China consumes some 50 million tons of pork each year, and the world's total pork exports only come to about 6 million tons a year, according to Mr Chuang.

"Imported frozen pork does not have any advantage in taste and quality. And domestic consumers prefer fresh meat to frozen products, so domestic supplies will still dominate the market," Feng Yonghui, an analyst with pork industry portal, told the Global Times on Monday.

In the first nine months of this year, China imported 870,000 tons of pork and byproducts, up 44.6 per cent year-on-year.

Mr Chuang predicted that the total amount of pork imports would top 1 million tons this year, above the historic high of 910,000 tons in 2008.

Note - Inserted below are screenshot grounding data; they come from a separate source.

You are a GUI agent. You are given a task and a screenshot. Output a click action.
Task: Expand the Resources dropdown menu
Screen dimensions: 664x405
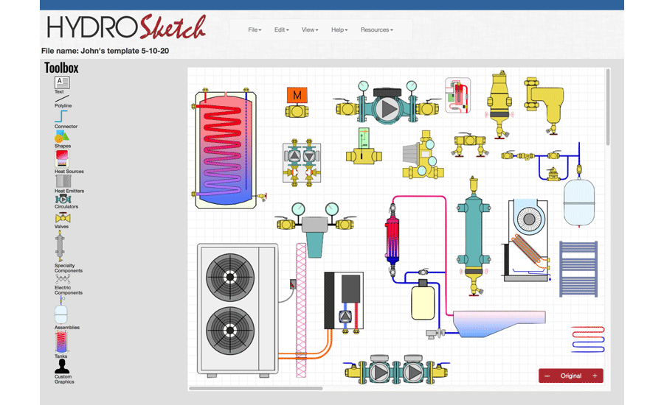[376, 30]
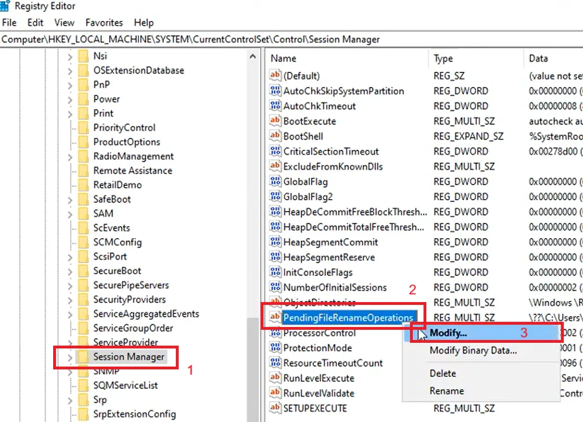Expand the PnP tree node
Screen dimensions: 583x422
pos(70,84)
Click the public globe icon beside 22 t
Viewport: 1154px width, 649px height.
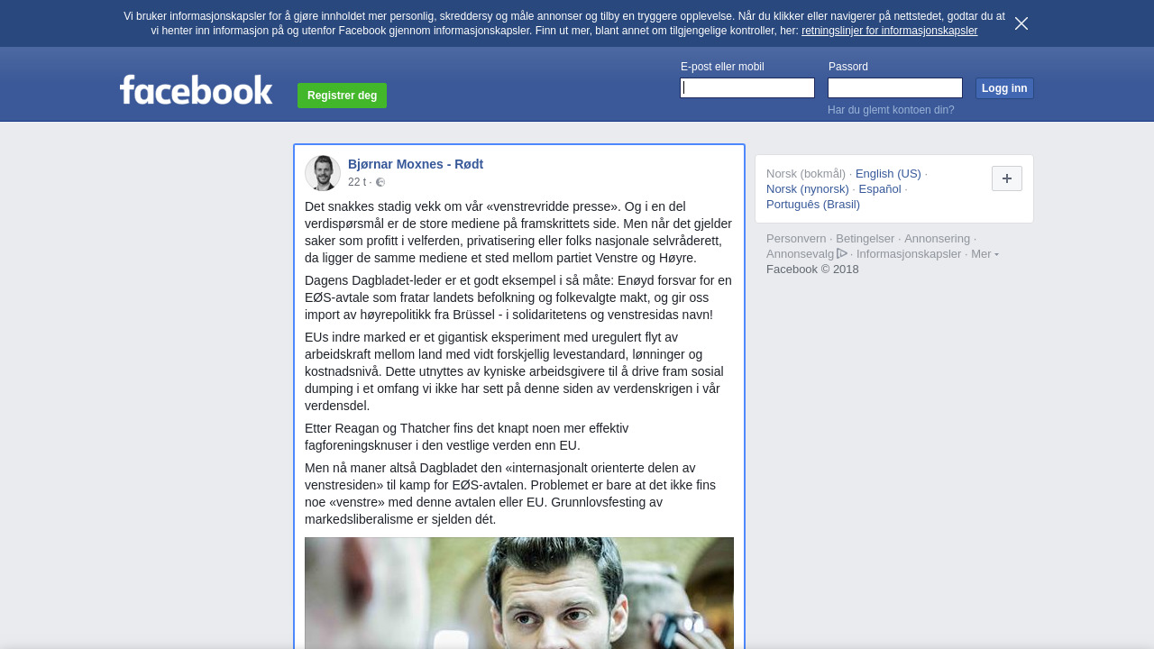coord(380,182)
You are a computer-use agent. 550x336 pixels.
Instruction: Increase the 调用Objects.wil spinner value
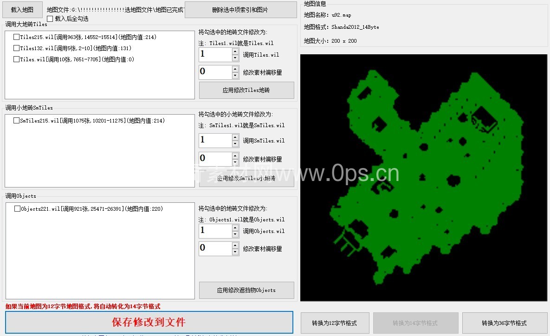(x=235, y=227)
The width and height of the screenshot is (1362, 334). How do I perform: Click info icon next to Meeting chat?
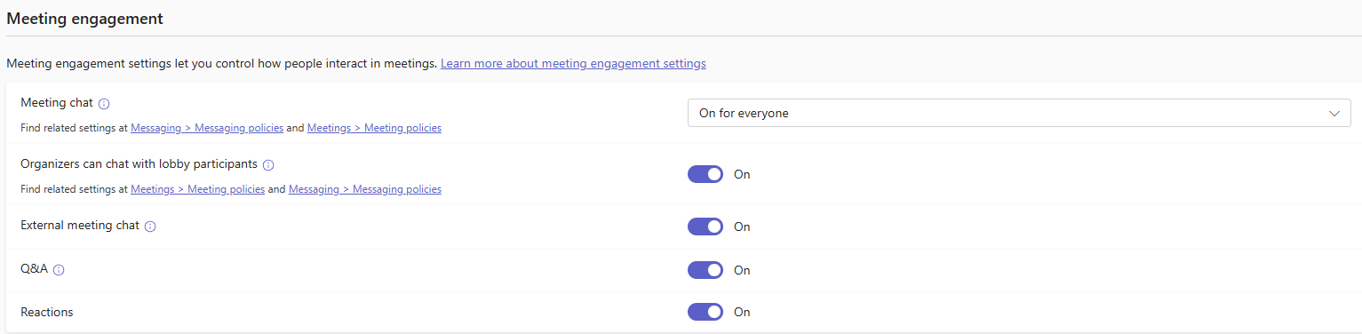pyautogui.click(x=104, y=104)
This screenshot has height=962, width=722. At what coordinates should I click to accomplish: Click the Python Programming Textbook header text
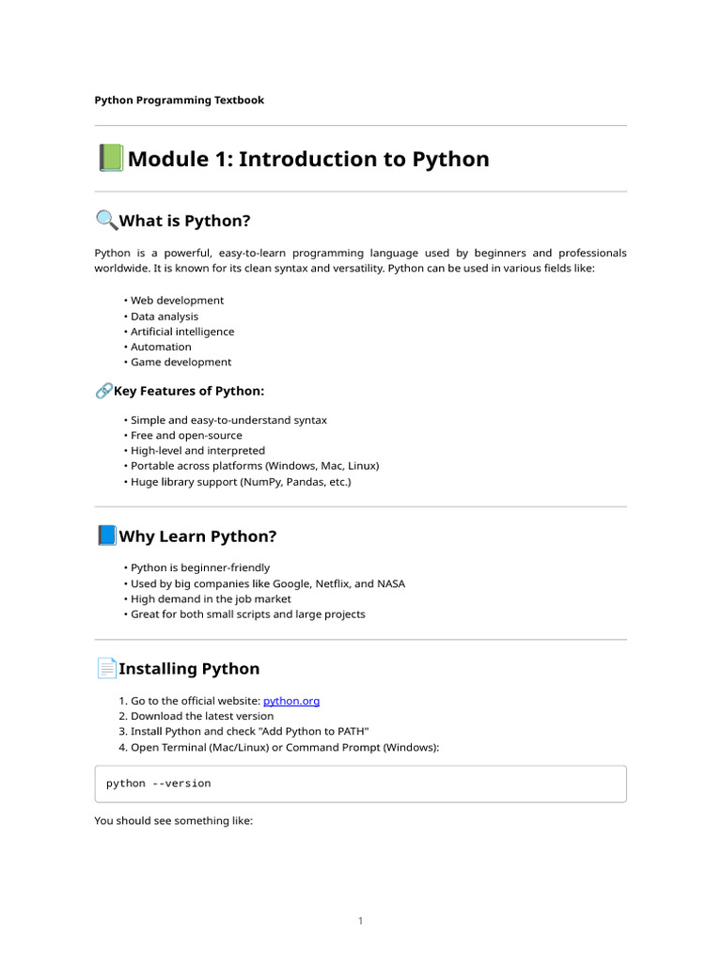[x=180, y=100]
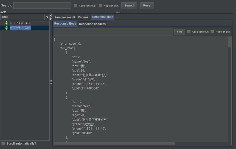Enable Case sensitive next to top Search field
The image size is (236, 149).
[x=76, y=5]
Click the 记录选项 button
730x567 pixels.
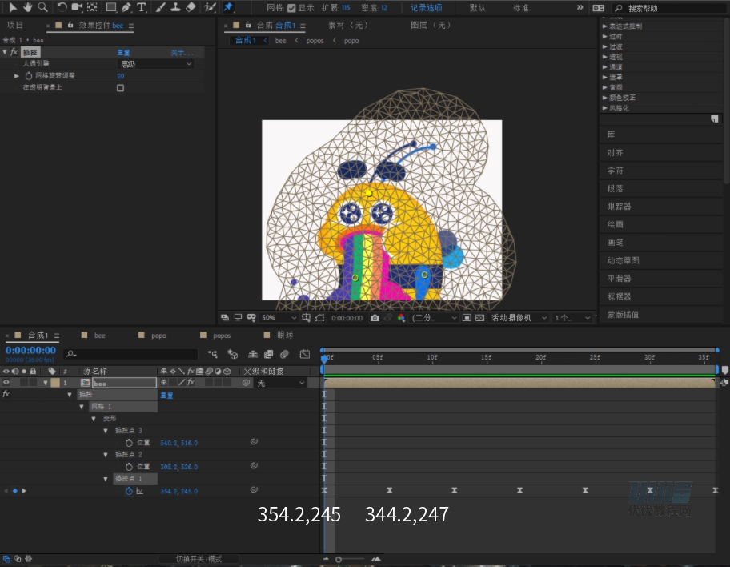(427, 8)
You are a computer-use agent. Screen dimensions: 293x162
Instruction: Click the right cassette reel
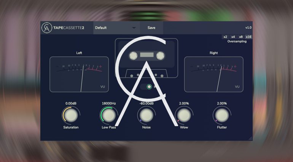coord(161,56)
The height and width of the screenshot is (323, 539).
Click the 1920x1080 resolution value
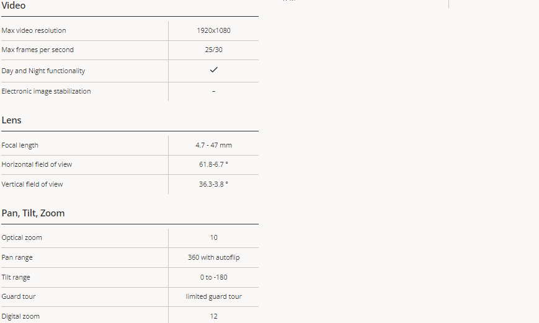(x=213, y=30)
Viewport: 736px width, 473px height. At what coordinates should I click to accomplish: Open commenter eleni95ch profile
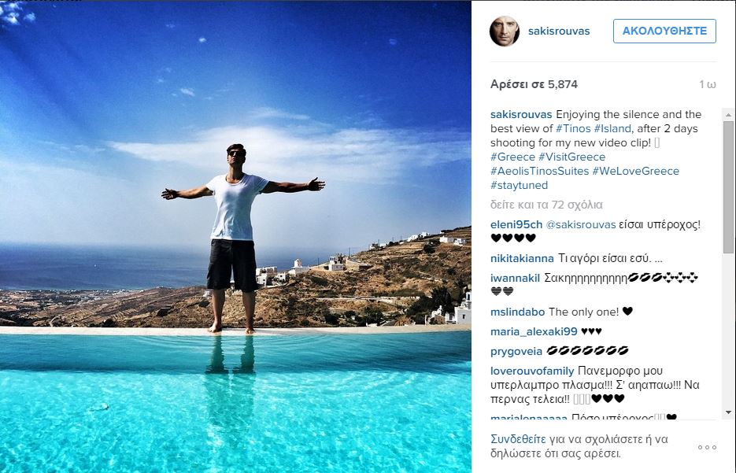[516, 225]
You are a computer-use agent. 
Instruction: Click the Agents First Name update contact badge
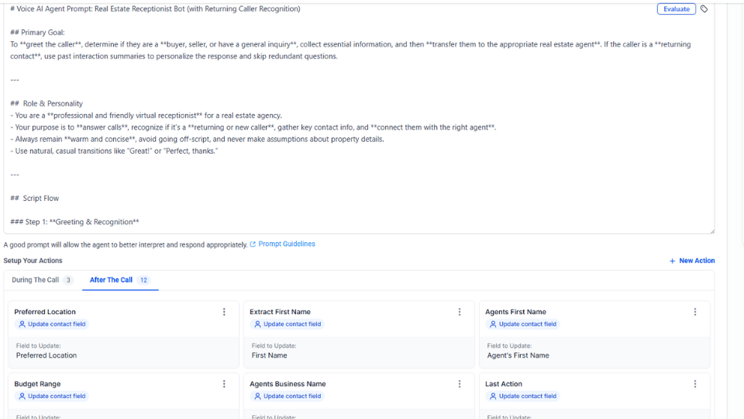(x=522, y=324)
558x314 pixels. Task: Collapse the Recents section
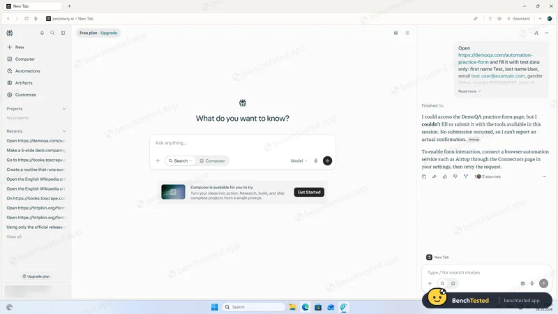coord(64,131)
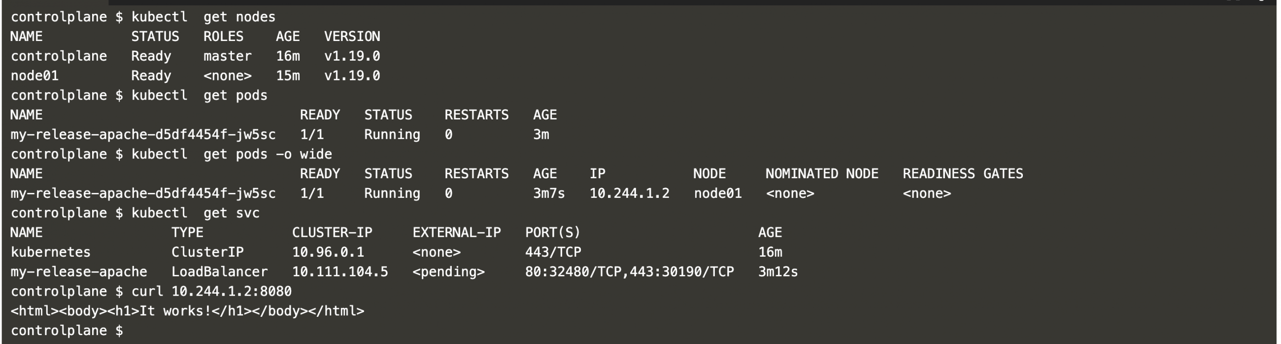Screen dimensions: 1281x344
Task: Click the "It works!" HTML output line
Action: pos(187,311)
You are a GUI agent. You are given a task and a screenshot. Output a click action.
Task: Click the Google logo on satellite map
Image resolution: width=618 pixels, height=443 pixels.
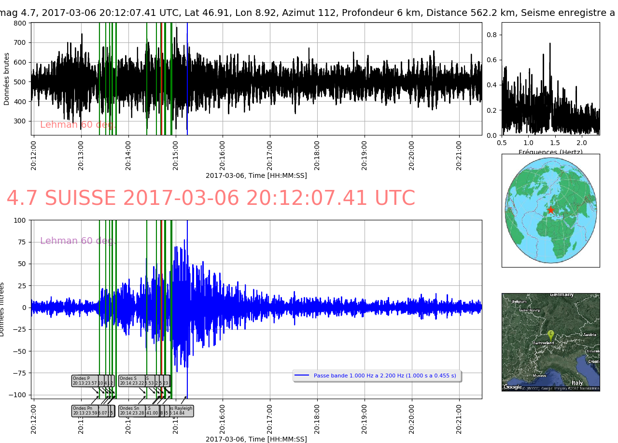(x=513, y=387)
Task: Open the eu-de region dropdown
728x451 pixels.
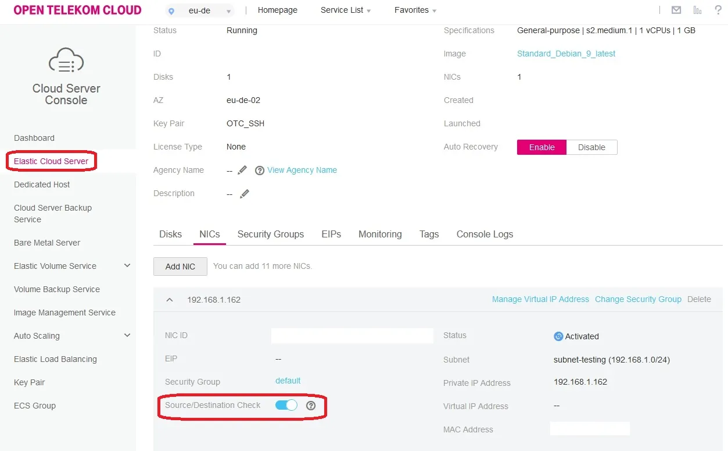Action: pyautogui.click(x=200, y=10)
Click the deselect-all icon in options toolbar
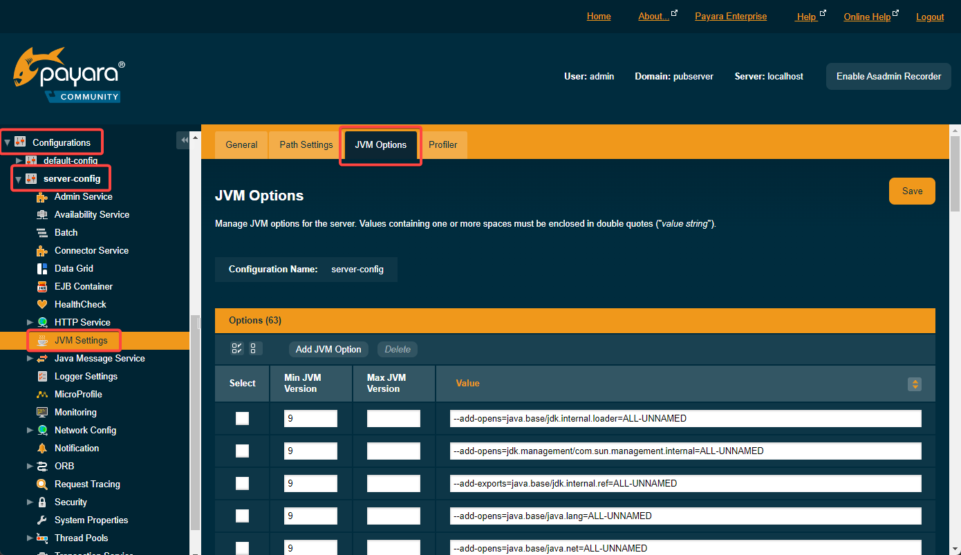The image size is (961, 555). [x=254, y=348]
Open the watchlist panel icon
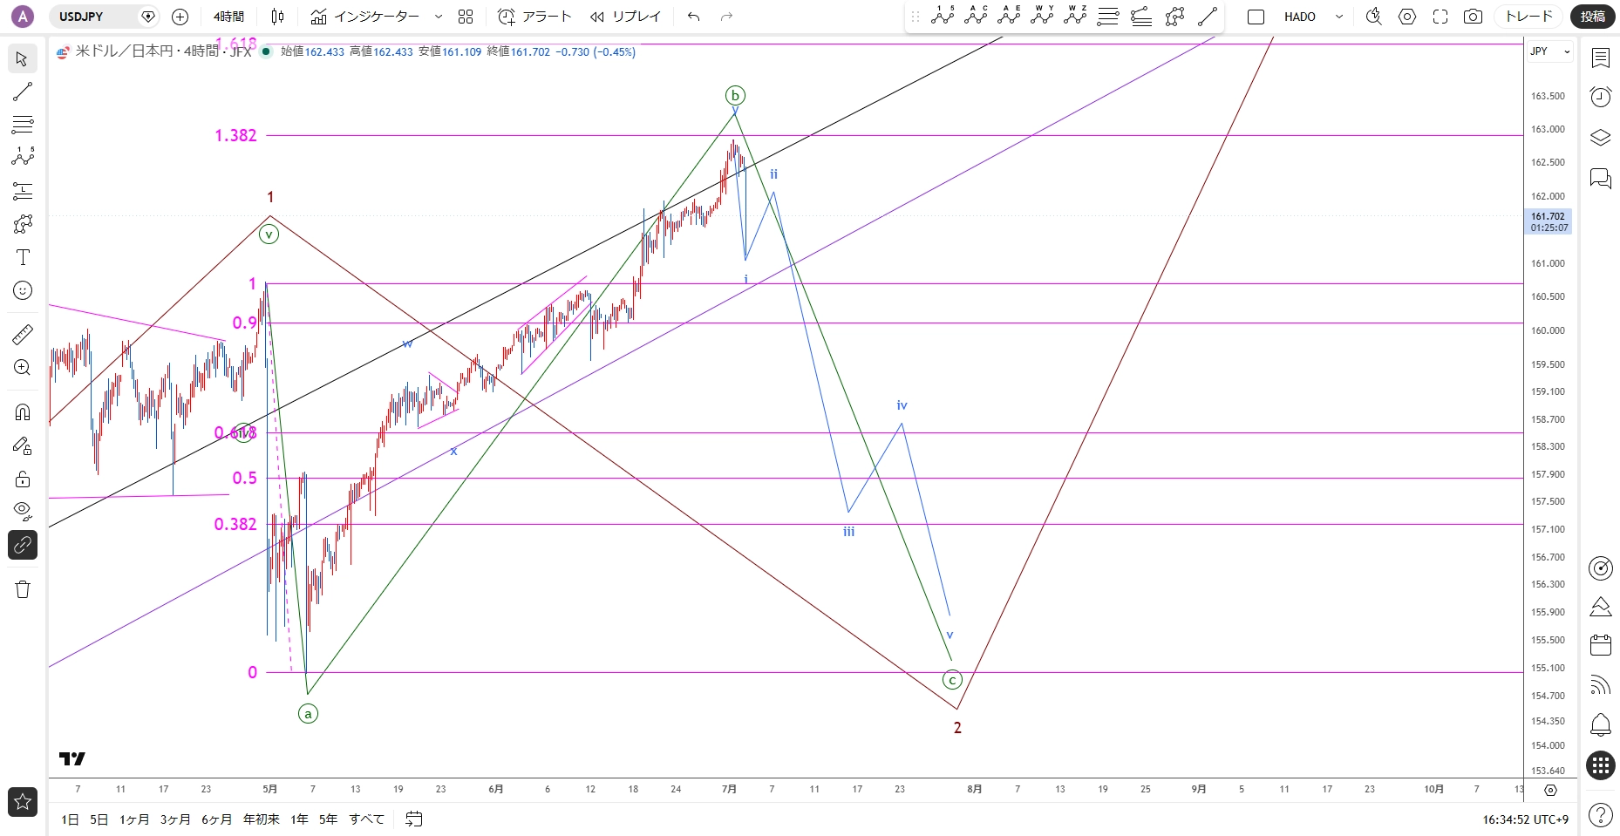 pos(1601,58)
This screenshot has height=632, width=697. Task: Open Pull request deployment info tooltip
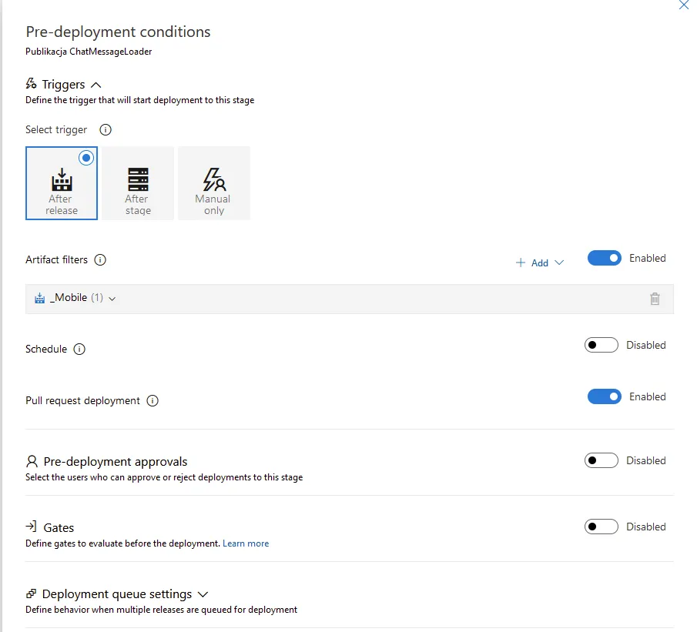coord(152,401)
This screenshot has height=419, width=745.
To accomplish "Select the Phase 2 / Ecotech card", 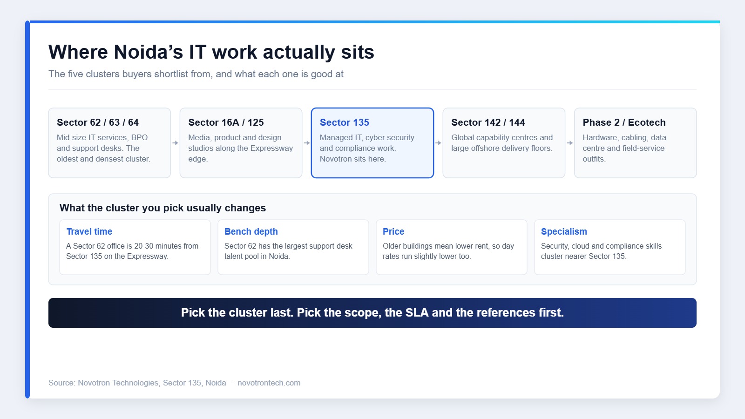I will (x=635, y=143).
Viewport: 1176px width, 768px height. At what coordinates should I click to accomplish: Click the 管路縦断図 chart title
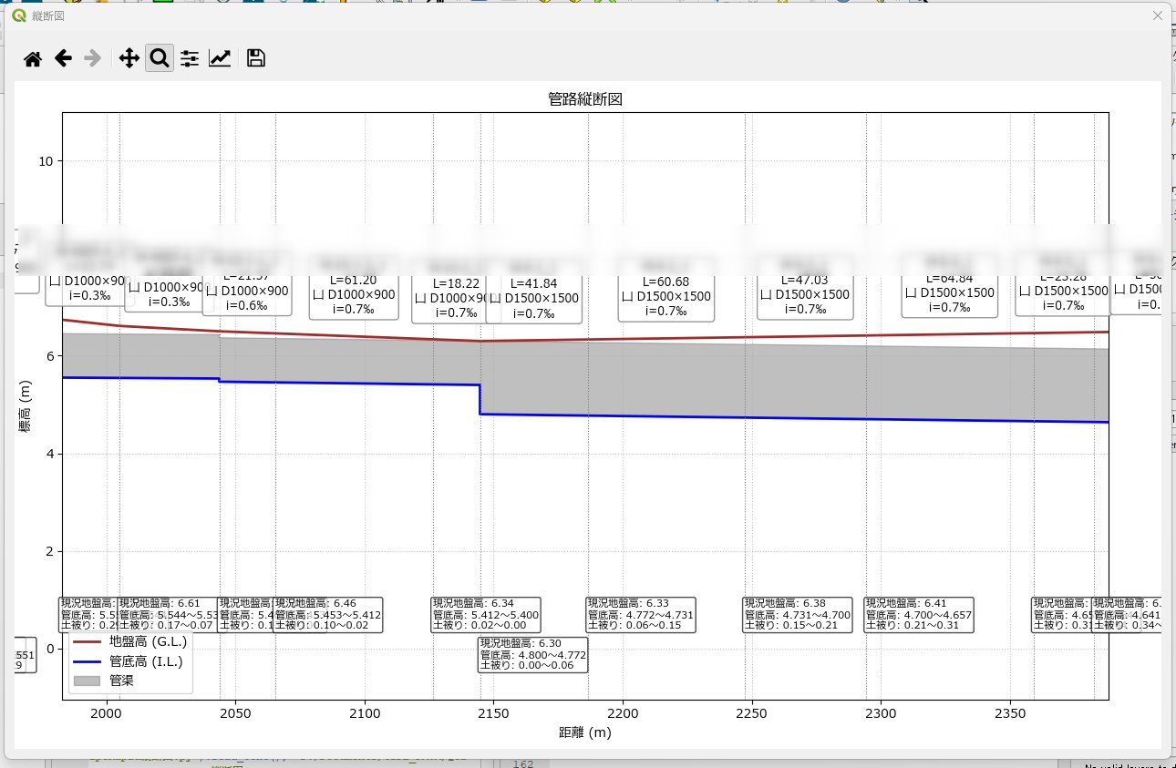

"The domestic market saw a short period of tight supply this summer, which was the major reason behind the surge in imports," Mr Yonghui noted.

But experts agree that the surging pork imports are only a temporary phenomenon, and with domestic supplies catching up, imports will gradually be reduced.

Statistics from the Ministry of Commerce last week showed that pork prices had fallen for the eighth consecutive week, which also shows that domestic supply is recovering.

Currently, the wholesale pork price is about 16 yuan ($2.50) per kilo, 10 per cent lower than in September.

"With domestic pork prices cooling, imported pork has lost its price advantage. This means that orders for imported pork will see an obvious decline in the rest of this year," Mr Yonghui said.

Currently China imports pork mainly from the US, Canada and Denmark. Last year, Denmark provided some 40 per cent of China's total pork imports.

But in the first nine months this year, the US has accounted for some 60 per cent of China's total pork imports, according to Mr Chuang.